# Notebook for MuData Creation from GE and ATSE AnnData

This notebook:
1. Reads and inspects ATSE and gene expression AnnData files.
2. Fixes NaNs in the splicing data.
3. Creates modality-specific `.obs`, `.var`, and `.layers` for each AnnData.
4. Creates a MuData object with modalities “rna”, “junc_counts”, “cell_by_junction_matrix”, 
    and “cell_by_cluster_matrix”.
5. Writes out the final MuData object for use with MULTIVISPLICE.

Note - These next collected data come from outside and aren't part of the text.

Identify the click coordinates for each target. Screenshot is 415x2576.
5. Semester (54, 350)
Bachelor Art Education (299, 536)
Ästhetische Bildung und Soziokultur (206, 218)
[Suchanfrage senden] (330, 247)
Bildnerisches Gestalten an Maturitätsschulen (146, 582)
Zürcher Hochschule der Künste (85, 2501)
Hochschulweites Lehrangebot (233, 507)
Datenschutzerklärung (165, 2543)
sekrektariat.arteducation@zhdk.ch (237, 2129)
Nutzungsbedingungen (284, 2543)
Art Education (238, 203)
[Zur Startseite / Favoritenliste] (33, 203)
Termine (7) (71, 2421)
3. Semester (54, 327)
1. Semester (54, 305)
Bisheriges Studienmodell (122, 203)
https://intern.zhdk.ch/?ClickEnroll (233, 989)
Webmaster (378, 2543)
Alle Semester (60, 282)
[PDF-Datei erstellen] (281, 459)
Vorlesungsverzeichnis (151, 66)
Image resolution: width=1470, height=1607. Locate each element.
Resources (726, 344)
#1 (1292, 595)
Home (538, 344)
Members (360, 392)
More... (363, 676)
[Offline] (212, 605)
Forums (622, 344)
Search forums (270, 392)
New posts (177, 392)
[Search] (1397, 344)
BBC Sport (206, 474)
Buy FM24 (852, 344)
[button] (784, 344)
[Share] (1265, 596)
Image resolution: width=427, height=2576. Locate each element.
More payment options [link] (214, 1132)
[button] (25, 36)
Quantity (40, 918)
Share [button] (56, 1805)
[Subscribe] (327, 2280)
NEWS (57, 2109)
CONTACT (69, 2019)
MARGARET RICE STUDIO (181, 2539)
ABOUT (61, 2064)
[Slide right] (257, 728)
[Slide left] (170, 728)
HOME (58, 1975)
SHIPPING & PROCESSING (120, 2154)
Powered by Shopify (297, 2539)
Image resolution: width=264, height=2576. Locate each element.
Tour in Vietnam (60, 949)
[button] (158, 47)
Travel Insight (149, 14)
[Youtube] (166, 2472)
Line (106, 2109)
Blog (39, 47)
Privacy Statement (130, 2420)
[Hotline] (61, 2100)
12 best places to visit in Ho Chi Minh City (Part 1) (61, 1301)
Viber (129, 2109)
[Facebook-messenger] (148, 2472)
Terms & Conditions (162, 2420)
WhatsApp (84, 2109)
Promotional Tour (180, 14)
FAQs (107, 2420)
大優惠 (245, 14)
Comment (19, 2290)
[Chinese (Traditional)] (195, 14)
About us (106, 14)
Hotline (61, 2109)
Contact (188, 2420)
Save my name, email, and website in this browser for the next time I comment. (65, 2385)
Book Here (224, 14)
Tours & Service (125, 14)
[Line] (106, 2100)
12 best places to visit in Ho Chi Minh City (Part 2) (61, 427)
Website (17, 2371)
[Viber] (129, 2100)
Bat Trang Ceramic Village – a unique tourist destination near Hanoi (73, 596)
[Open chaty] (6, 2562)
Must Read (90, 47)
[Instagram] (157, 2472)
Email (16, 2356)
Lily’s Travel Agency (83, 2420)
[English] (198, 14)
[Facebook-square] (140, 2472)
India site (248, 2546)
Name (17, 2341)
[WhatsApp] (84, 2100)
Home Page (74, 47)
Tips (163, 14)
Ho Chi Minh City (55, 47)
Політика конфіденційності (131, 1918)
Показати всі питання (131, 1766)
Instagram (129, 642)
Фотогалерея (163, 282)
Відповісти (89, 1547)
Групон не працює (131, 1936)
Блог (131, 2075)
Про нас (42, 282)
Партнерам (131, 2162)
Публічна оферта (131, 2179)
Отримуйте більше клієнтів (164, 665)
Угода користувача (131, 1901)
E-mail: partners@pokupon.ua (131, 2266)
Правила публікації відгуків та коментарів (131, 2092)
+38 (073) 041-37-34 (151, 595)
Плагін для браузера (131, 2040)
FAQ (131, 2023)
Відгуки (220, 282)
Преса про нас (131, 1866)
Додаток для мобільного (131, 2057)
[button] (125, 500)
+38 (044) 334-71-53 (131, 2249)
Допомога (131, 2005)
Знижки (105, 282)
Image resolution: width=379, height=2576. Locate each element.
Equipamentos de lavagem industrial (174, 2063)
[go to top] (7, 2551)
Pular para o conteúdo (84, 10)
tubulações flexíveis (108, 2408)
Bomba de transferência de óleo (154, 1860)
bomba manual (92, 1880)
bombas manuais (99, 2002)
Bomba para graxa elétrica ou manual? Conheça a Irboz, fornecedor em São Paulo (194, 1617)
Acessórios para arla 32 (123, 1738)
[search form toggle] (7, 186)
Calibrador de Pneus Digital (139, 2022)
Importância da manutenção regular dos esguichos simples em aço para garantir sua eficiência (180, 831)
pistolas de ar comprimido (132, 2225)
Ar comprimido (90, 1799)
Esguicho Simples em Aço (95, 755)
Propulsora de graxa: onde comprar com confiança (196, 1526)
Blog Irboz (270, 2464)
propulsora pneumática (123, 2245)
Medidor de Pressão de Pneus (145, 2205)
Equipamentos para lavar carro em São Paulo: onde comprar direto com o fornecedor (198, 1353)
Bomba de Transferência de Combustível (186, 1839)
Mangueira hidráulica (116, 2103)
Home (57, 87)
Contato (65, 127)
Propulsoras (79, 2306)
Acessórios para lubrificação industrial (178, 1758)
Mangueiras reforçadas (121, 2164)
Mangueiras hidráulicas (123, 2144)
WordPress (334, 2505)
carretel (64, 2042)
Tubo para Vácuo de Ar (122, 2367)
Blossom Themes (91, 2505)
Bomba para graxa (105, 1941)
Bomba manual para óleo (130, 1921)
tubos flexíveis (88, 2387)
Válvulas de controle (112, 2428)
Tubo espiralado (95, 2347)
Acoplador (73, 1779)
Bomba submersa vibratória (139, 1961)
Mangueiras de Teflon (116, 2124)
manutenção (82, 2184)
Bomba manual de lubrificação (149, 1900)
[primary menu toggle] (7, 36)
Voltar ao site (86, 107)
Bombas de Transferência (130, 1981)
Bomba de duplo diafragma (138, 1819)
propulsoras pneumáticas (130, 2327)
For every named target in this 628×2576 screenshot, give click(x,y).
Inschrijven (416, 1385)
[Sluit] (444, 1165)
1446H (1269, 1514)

## 0. Set Paths and Configuration

In [1]:
ROOT_PATH = "/gpfs/commons/groups/knowles_lab/Karin/Leaflet-analysis-WD/MOUSE_SPLICING_FOUNDATION/MODEL_INPUT/052025/"

ATSE_DATA_PATH = ROOT_PATH + "aligned_splicing_data_20250513_035938.h5ad"
GE_DATA_PATH = ROOT_PATH + "aligned_gene_expression_data_20250513_035938.h5ad"
OUTPUT_MUDATA_PATH = ROOT_PATH + "aligned__ge_splice_combined_20250513_035938.h5mu"
REDO_JUNC_RATIO = False

print("ATSE data path:", ATSE_DATA_PATH)
print("GE data path:  ", GE_DATA_PATH)
print("Output MuData path:", OUTPUT_MUDATA_PATH)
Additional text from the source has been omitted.